> _YOUR INSTRUCTIONS_
Turn the part of the material that opens with the line containing "You are a computer-use agent. Screen" and closes with the line containing "Close the This is the Title dialog" into a JSON list of strings, one per line, with blank lines dropped. Leave the pictures out.

> _INPUT_
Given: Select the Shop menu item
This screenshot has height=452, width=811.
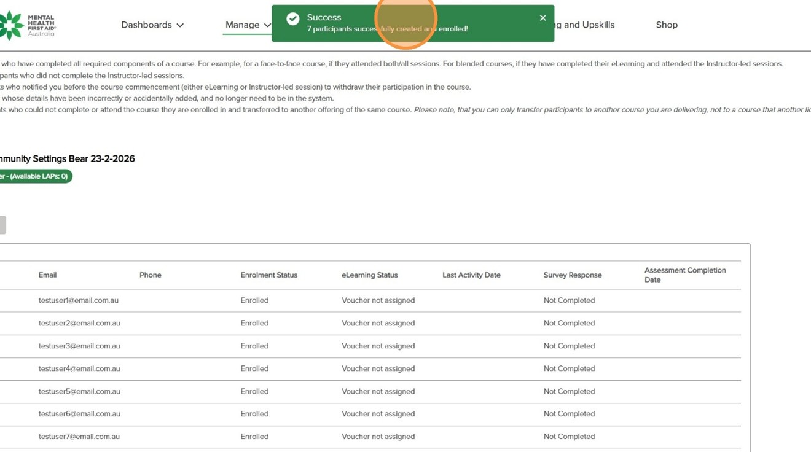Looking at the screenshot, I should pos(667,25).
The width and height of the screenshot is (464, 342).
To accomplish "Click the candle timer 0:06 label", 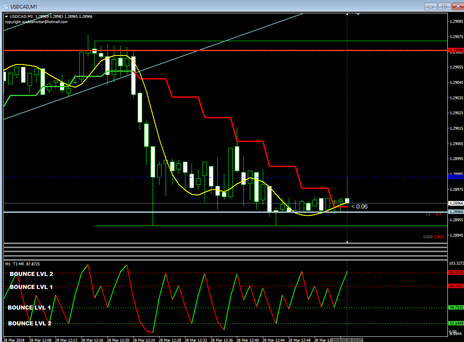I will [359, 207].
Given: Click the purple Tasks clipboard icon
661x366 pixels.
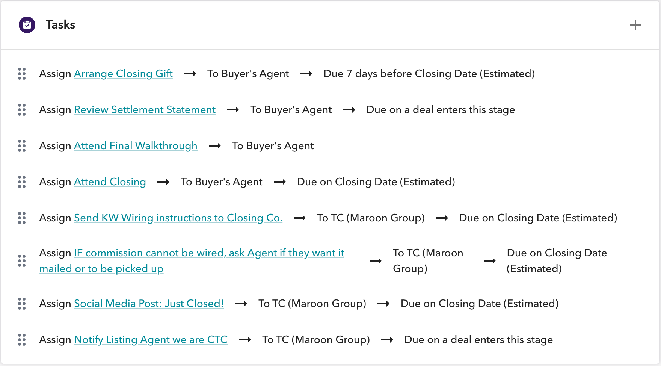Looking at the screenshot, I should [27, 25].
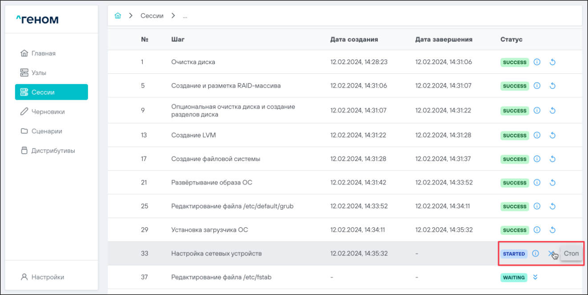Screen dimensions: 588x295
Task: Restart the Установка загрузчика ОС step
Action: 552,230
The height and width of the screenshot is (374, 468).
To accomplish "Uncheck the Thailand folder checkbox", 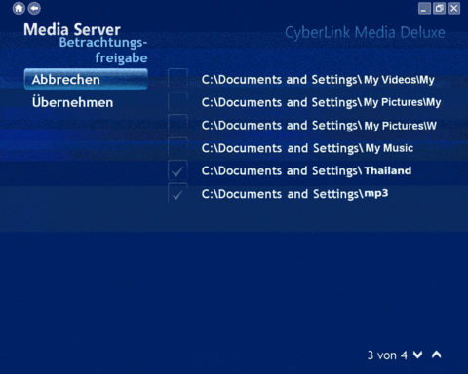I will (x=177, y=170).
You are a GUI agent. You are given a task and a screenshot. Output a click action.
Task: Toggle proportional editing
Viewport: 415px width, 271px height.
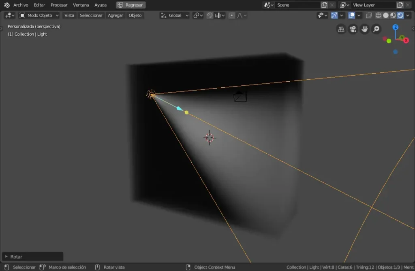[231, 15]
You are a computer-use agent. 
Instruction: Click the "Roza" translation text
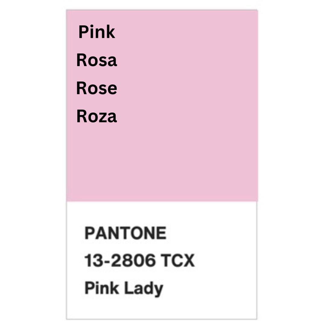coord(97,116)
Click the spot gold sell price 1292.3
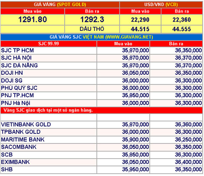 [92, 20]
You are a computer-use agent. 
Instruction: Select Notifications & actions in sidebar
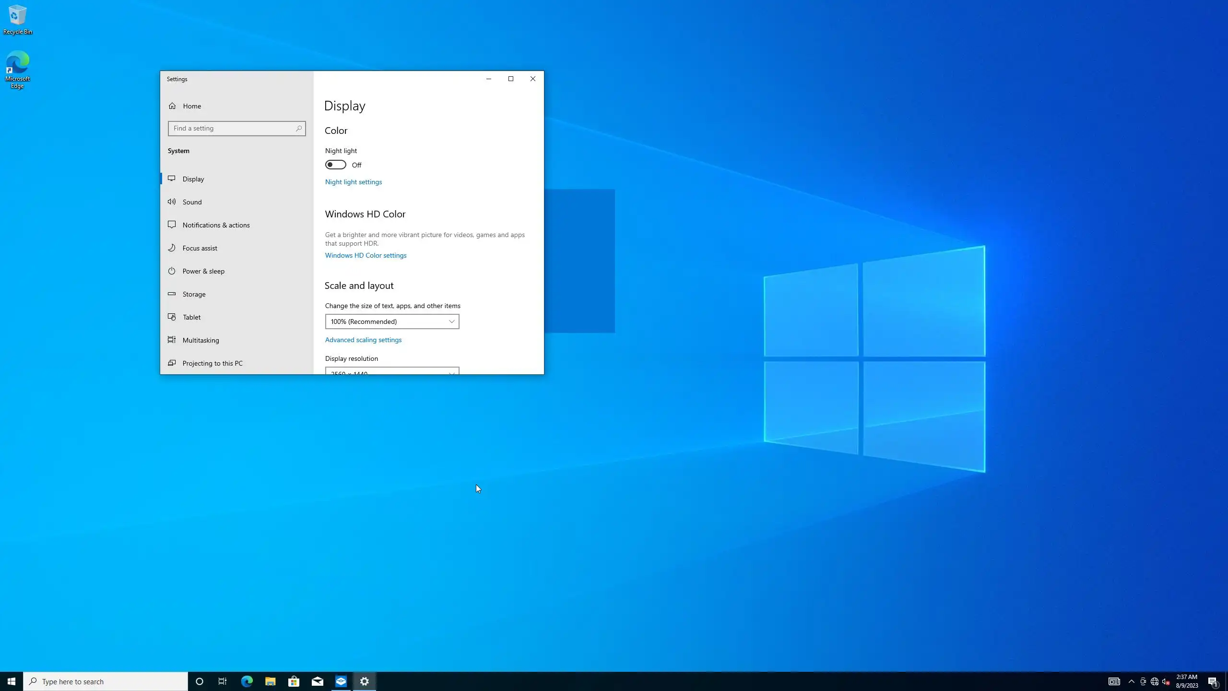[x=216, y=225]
==
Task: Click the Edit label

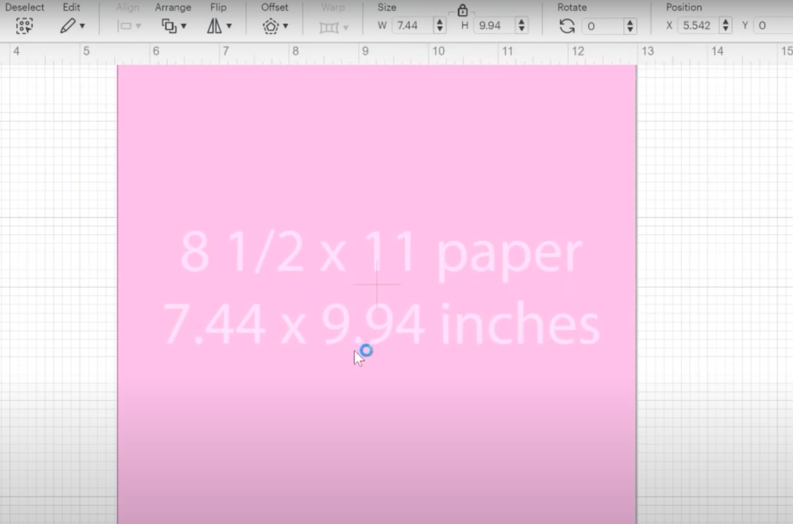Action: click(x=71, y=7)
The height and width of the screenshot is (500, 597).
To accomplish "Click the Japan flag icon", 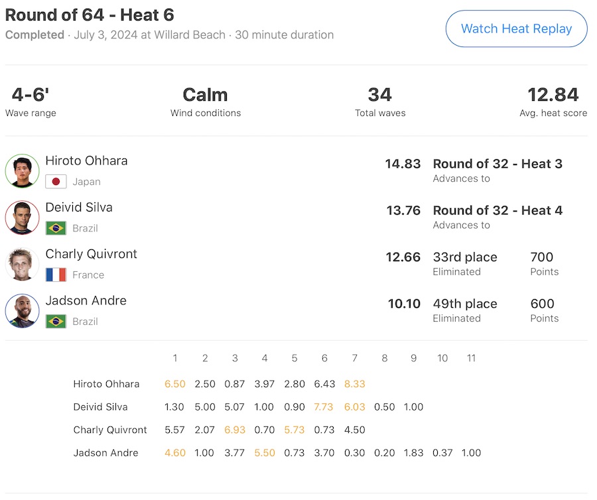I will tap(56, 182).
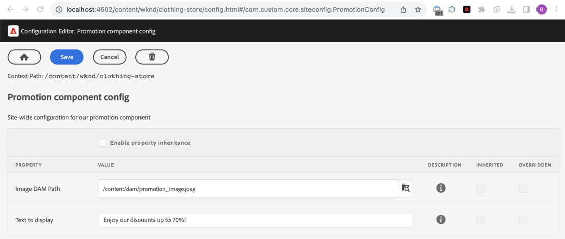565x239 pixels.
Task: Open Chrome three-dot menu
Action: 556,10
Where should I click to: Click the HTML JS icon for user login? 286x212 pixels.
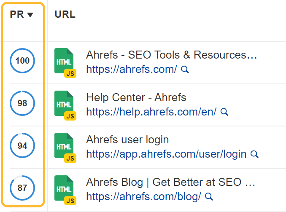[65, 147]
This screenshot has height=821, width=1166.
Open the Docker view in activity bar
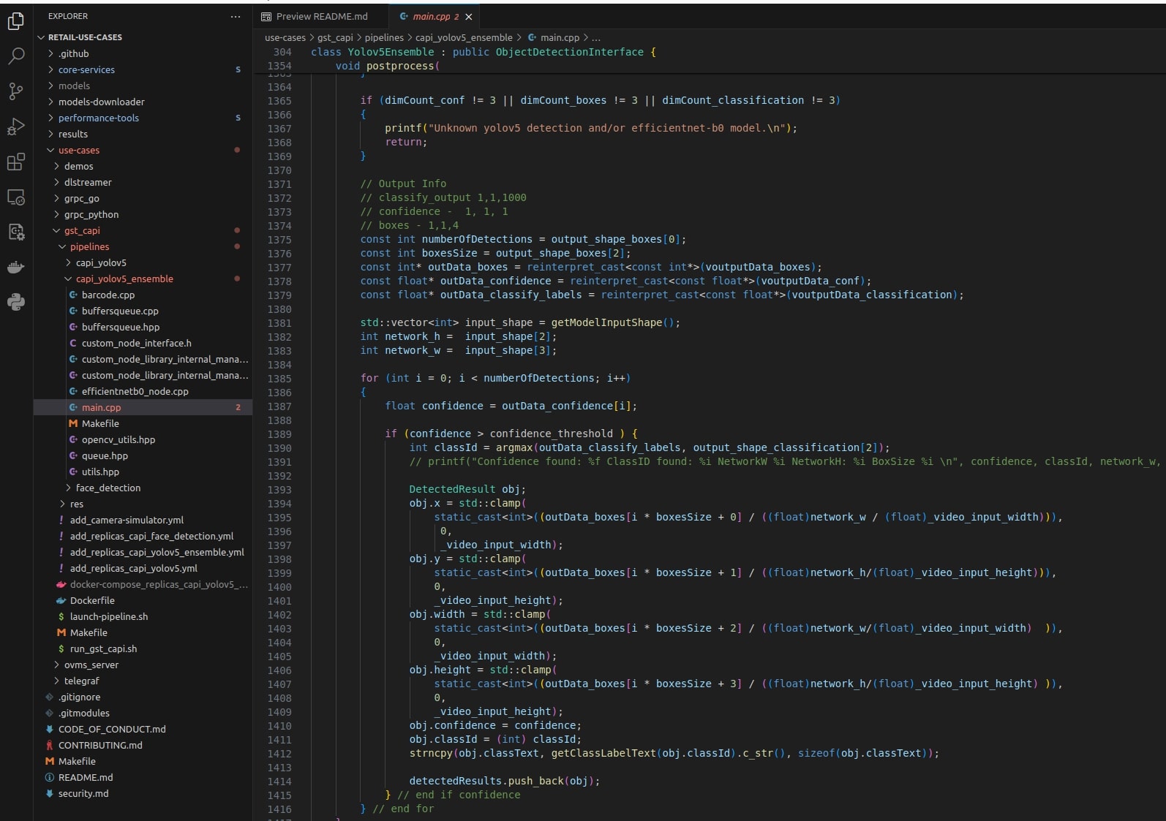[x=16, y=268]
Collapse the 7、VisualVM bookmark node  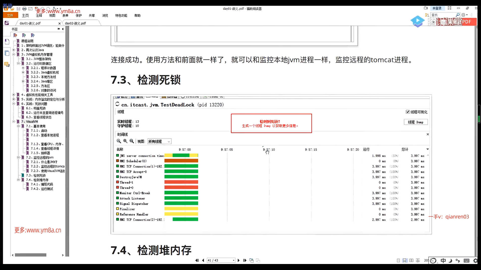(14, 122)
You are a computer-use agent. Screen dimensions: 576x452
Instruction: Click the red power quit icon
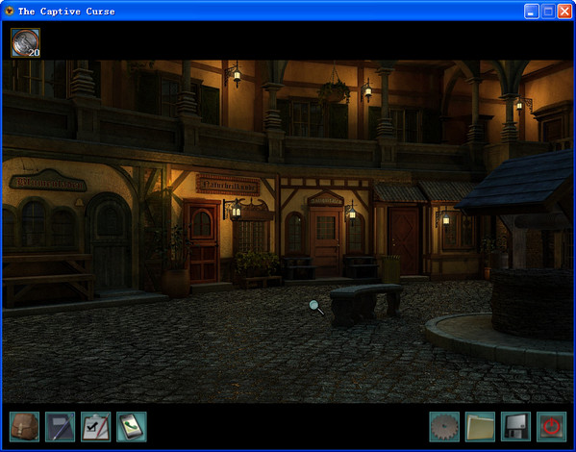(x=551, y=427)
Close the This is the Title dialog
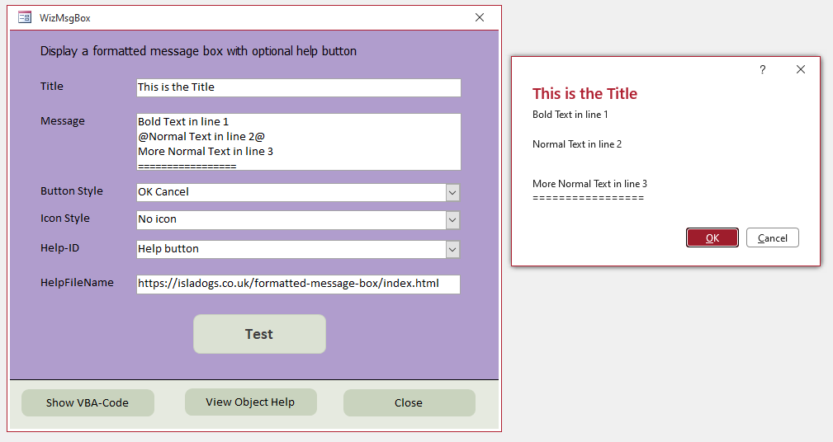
---
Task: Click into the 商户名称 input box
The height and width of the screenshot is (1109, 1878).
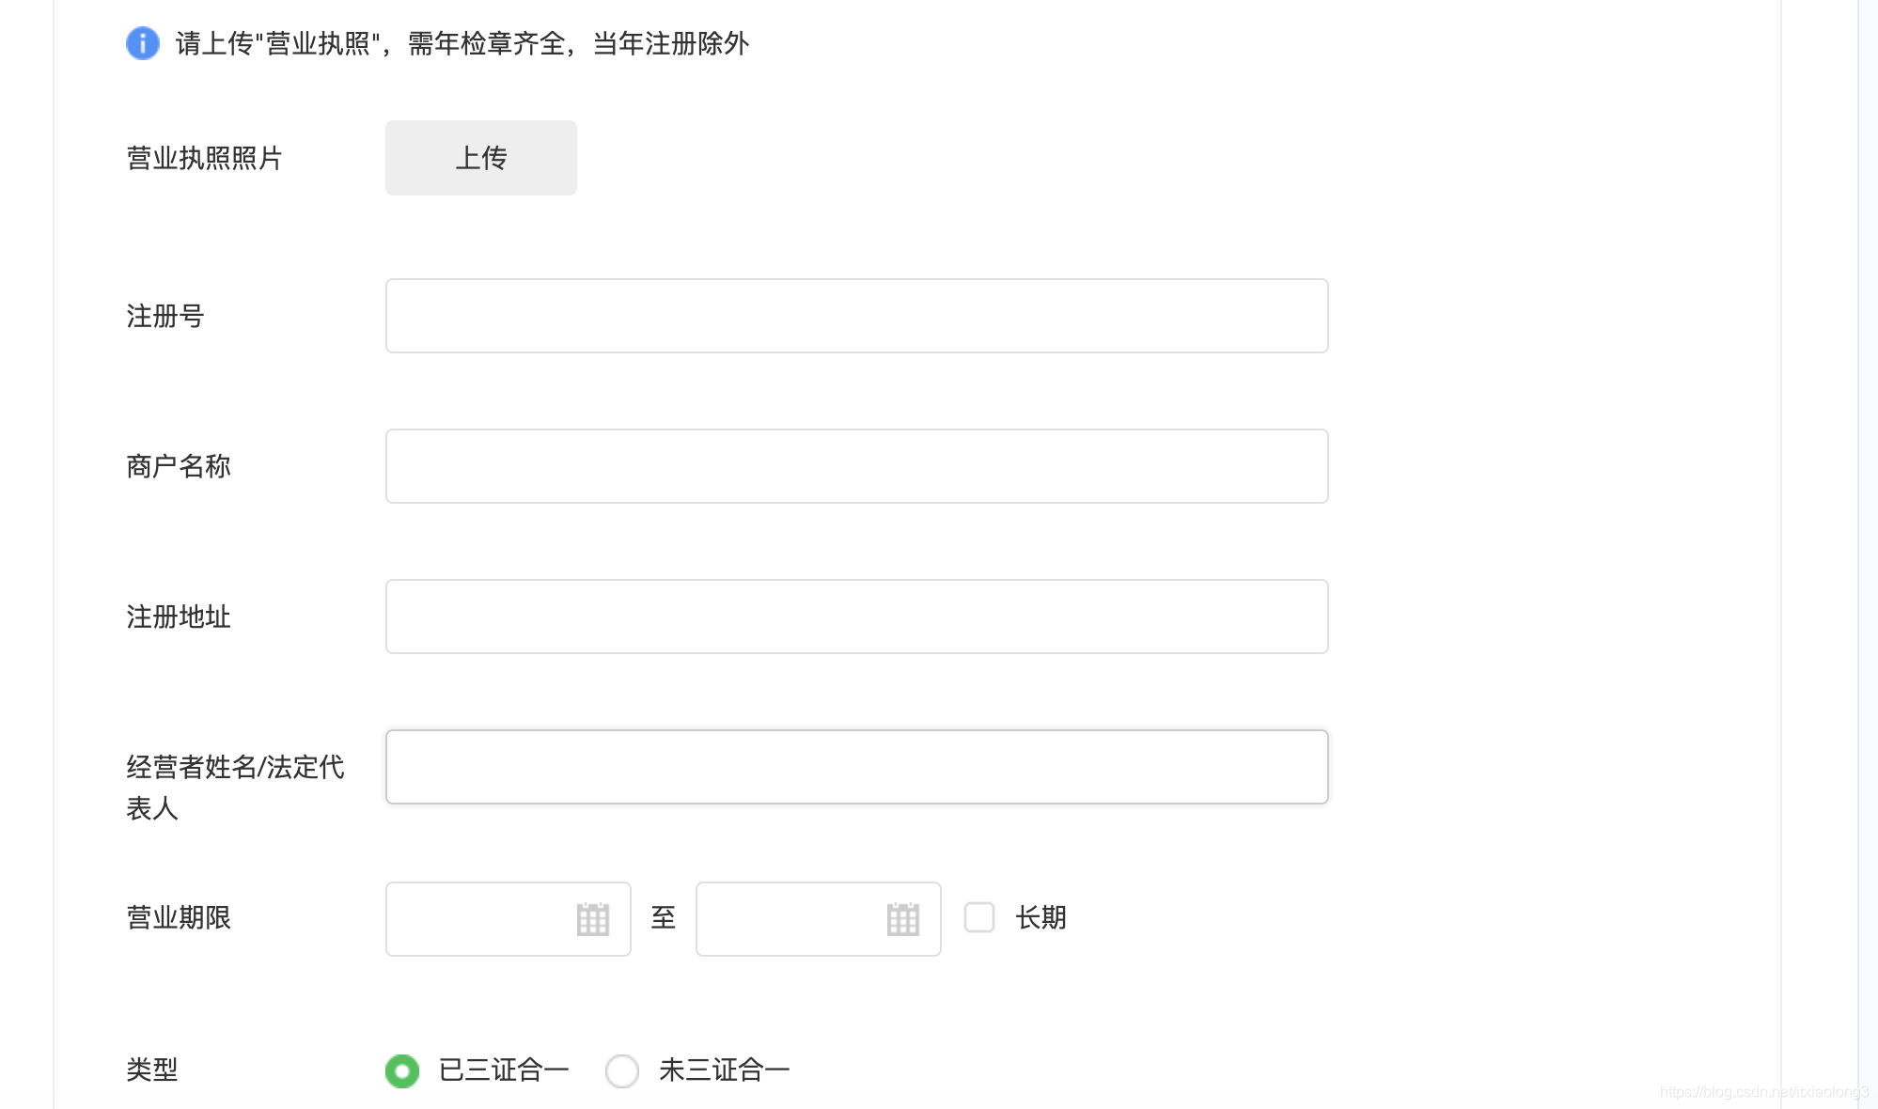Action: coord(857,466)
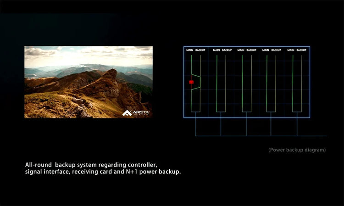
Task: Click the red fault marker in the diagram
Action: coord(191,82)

> _TASK SOLUTION_
[
  "You are a computer-use agent. Screen dimensions: 576x452",
  "Instruction: Click the red power quit icon",
  "(x=551, y=427)",
  "Close the This is the Title dialog"
]